In fact, although ILMerge is a console application, the download page notes that all of it’s functionality is also available programmatically. This means that using the C# compiler’s ability to add executable’s as a reference, you could theoretically build this capability into your main application, such that you could, on-the-fly, compile the plugins the customer selected right into your main application executable.

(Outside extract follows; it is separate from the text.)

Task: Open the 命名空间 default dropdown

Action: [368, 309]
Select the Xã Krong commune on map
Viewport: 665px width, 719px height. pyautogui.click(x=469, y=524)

Of course, you’d need to keep the un-combined originals around so you could do it again later with a different mix of plugins, but merging the assemblies like that should make the loading of the application faster, and reduce resource consumption.
Of course, there are a lot of other uses for something like this, it’s hardly limited to plugins You could also use it to tie together assemblies written in different .NET languages, so if you have some code written in VB.NET and some in C# and some in COmega or some other .NET language … you could merge them all together into one assembly.
On the downside, it only works with Microsoft’s .NET (not with Rotor or Mono)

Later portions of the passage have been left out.